Instruction 1 » According to the blog excerpt, how does the writer say they hardly ever feel in their own skin?

Selected extract »
A picture is worth a thousand words…

I am writing this blog for a couple of reasons… First of all to remind myself how far I have come…. And as a reminder of how I can’t go back. Also, I need to be able to look back on this moment and remember how I felt. Sometimes the feeling gets lost.

First let me be real transparent here… I hardly ever feel real good in my own skin. I think a lot of people struggle with this. I know I am not alone. I tend to struggle to see the good and emphasize the flaws. Imagine that… I’m human 😉 lol.

Extracted data entries »

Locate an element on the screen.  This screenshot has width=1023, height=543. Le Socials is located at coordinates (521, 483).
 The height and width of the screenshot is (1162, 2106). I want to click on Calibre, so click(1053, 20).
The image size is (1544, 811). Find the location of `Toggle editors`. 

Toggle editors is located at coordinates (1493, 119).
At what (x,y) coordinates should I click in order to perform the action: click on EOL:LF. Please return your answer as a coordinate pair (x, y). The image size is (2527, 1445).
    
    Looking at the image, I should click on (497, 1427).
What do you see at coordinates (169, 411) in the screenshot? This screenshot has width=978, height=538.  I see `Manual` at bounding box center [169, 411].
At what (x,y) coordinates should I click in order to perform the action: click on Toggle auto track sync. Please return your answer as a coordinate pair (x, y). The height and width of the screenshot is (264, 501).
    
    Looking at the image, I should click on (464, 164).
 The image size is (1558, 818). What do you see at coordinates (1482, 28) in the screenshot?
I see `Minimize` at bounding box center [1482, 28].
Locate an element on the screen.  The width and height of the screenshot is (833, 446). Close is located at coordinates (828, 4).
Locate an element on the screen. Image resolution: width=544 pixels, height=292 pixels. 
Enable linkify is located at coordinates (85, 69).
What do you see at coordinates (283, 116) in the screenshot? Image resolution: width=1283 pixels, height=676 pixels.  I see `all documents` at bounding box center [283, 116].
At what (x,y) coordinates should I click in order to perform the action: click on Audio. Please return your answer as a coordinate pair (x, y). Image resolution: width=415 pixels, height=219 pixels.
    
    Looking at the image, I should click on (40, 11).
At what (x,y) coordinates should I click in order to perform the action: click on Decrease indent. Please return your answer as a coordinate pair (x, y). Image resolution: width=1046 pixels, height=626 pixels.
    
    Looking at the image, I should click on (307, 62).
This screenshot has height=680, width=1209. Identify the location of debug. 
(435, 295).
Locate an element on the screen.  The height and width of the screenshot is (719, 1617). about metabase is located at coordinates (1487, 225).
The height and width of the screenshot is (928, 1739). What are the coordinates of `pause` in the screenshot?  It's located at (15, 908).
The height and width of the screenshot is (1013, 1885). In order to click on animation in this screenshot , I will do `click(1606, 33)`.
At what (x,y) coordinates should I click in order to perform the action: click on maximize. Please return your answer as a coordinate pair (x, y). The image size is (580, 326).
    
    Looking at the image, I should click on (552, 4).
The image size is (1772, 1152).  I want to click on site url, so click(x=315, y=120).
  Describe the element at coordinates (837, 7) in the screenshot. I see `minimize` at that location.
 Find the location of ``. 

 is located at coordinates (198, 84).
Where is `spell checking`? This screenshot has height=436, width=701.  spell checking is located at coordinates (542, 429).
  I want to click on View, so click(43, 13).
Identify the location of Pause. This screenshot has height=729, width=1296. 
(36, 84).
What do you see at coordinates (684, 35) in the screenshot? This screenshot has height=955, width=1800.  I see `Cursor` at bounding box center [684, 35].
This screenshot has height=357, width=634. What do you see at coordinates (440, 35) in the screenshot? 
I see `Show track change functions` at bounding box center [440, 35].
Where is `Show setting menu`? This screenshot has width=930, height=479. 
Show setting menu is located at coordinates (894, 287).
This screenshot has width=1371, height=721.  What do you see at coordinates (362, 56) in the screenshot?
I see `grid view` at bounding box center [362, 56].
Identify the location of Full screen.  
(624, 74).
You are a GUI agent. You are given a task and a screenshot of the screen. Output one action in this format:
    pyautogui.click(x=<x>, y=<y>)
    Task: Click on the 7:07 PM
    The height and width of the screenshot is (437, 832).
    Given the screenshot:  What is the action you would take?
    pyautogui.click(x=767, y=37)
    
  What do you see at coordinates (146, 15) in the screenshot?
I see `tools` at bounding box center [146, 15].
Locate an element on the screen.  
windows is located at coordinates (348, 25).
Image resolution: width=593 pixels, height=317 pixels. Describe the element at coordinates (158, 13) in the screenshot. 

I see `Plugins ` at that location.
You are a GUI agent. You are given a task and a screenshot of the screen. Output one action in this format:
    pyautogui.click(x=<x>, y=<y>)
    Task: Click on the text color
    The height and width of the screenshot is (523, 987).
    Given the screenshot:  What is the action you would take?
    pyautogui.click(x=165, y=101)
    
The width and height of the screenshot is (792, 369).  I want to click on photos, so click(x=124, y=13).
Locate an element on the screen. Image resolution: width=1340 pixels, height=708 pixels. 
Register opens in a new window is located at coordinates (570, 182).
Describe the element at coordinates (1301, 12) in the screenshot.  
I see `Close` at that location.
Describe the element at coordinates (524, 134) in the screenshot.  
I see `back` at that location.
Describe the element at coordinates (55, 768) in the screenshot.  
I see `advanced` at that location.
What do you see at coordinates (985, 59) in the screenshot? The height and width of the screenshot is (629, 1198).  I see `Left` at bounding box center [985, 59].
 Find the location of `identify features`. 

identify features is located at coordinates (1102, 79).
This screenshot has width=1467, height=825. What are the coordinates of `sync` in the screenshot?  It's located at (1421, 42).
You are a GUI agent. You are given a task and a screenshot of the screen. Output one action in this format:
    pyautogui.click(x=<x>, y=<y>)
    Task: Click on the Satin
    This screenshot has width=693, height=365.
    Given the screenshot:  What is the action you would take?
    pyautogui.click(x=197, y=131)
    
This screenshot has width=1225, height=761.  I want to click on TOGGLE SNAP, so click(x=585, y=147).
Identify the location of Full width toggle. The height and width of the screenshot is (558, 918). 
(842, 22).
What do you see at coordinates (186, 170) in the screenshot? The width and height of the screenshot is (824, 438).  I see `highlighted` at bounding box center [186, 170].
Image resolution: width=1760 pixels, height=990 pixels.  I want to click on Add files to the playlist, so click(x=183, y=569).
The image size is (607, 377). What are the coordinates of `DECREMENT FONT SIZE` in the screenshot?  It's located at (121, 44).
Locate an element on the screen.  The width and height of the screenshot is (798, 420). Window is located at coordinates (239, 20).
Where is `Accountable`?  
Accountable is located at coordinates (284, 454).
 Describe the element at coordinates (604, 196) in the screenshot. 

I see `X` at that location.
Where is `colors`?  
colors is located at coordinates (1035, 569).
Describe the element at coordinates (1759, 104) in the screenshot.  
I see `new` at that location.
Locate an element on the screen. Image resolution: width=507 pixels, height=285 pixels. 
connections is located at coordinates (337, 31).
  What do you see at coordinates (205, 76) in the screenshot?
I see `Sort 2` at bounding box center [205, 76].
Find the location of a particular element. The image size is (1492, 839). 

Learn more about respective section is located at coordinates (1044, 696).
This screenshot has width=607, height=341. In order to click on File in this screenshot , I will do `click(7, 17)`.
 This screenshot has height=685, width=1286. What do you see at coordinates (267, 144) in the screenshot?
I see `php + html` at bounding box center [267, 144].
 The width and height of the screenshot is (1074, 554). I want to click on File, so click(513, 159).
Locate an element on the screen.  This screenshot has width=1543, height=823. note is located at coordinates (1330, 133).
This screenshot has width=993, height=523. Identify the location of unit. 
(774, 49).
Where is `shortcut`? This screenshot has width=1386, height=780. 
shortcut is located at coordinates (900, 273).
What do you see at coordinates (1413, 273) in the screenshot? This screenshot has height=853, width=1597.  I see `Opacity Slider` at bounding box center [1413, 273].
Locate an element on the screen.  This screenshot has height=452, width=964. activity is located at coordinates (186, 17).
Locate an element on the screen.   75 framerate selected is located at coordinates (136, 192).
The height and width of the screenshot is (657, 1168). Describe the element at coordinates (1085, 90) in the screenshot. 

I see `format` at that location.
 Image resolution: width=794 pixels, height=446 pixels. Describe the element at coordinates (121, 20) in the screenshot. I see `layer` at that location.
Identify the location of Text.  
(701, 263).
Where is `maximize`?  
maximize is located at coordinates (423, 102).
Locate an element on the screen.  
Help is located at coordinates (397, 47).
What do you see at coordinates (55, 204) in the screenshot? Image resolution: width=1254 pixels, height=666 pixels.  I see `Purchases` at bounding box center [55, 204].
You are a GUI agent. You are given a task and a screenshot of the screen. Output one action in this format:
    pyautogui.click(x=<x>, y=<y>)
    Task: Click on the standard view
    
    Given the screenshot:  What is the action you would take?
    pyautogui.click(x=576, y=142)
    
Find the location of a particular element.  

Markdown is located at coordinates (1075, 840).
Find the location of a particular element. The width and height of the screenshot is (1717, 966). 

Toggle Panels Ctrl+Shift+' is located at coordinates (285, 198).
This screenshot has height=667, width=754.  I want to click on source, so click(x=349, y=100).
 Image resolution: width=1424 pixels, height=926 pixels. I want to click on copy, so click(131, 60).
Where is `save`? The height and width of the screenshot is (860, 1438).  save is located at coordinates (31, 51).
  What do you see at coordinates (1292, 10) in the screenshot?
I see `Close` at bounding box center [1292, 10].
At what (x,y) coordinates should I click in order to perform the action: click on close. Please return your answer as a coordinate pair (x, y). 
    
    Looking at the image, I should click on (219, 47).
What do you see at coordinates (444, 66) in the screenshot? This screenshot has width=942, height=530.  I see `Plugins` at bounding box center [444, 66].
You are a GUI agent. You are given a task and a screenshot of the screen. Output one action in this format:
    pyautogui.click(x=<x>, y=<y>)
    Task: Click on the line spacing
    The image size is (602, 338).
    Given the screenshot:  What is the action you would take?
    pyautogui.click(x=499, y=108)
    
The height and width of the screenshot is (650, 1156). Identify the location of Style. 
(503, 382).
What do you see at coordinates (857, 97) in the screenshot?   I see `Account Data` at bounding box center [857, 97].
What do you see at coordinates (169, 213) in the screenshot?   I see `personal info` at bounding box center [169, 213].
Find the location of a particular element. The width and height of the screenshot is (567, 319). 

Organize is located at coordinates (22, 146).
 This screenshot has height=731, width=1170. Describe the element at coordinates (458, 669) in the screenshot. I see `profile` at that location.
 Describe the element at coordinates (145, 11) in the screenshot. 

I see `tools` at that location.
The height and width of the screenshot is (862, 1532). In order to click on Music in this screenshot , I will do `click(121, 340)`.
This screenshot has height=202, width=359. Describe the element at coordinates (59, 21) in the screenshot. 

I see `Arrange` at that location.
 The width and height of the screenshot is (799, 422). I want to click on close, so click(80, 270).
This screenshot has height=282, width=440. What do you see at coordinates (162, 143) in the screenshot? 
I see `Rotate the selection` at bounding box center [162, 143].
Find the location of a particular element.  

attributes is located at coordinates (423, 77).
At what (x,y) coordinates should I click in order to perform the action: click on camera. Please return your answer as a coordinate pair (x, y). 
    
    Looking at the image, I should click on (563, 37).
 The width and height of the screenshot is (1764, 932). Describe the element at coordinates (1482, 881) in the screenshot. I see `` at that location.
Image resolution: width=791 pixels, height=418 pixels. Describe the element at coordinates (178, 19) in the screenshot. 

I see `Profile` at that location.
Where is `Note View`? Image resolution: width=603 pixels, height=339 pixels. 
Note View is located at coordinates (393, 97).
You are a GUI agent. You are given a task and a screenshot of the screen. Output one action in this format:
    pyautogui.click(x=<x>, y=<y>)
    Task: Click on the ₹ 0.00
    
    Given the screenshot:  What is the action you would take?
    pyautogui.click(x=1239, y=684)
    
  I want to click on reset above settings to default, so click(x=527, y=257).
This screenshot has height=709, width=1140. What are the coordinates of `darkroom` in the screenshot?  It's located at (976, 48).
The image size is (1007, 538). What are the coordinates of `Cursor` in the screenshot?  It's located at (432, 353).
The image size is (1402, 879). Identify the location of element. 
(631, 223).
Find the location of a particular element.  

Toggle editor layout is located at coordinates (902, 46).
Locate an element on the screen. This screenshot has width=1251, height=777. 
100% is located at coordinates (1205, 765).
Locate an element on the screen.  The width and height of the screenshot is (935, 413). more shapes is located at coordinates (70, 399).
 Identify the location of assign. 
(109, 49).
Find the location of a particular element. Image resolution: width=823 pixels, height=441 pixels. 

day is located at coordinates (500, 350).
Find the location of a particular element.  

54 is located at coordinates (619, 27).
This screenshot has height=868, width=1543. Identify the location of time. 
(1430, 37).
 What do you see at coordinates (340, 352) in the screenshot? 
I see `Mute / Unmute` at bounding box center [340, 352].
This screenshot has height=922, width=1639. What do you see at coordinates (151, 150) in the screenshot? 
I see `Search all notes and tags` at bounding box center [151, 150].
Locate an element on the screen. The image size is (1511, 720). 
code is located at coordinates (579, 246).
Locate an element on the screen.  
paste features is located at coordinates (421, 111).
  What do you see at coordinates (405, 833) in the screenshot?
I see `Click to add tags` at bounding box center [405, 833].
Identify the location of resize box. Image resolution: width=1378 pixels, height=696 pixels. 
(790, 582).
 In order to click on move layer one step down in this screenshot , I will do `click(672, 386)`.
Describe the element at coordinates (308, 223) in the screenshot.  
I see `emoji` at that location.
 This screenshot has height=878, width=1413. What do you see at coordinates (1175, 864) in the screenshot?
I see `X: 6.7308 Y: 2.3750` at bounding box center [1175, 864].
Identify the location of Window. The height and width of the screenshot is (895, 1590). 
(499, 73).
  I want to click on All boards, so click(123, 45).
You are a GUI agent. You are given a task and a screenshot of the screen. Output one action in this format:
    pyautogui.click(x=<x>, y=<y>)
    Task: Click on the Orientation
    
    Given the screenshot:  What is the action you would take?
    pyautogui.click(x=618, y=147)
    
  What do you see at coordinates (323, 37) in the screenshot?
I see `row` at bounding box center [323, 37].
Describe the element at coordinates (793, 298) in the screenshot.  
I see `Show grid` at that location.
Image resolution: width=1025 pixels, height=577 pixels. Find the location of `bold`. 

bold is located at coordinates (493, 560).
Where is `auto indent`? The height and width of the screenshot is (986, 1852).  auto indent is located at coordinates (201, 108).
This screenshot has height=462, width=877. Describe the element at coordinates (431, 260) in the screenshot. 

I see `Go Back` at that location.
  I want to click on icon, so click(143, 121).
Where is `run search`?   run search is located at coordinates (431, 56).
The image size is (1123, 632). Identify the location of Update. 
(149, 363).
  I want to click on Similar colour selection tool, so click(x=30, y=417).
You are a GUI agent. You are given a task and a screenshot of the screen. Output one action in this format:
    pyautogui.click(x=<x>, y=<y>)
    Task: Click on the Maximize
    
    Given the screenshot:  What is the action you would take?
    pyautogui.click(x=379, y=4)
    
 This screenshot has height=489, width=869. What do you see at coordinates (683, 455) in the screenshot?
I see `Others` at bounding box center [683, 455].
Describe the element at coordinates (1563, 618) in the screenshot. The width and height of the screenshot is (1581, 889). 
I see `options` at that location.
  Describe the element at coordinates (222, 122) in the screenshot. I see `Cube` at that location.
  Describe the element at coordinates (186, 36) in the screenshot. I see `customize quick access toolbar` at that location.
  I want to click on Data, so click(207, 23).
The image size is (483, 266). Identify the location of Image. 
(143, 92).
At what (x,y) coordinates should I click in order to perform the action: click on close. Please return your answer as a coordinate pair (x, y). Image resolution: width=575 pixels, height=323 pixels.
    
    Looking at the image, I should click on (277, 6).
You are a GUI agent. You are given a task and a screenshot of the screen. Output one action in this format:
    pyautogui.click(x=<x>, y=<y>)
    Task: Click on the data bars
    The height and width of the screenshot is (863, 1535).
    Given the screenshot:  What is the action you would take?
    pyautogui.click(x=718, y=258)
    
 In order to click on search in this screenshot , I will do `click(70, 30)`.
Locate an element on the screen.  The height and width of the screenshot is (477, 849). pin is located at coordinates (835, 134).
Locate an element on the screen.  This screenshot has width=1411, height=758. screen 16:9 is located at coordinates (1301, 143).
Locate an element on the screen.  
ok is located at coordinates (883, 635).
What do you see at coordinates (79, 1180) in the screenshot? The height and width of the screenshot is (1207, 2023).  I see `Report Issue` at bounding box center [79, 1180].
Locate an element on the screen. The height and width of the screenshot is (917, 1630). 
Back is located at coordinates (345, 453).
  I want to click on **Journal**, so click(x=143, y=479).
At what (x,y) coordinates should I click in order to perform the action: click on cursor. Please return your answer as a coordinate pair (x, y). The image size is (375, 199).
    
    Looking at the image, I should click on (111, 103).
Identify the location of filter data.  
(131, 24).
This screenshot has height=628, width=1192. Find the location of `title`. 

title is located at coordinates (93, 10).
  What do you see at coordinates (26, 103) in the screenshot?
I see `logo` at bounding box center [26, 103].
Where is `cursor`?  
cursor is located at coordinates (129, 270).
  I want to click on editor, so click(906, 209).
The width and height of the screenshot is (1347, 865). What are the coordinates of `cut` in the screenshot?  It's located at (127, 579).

Instruction 2 » Can you render the part of the records that opens with the line containing "Identify the location of Full width" and closes with the line containing "What do you see at coordinates (186, 170)" as a Markdown table with the columns No. and Line, giving each line its own numbered row and leaving out blank lines?

Correct answer 1 » Real good.

Correct answer 2 »
| No. | Line |
|---|---|
| 1 | Identify the location of Full width toggle. The height and width of the screenshot is (558, 918).  |
| 2 | (842, 22). |
| 3 | What do you see at coordinates (186, 170) in the screenshot? The width and height of the screenshot is (824, 438).  I see `highlighted` at bounding box center [186, 170]. |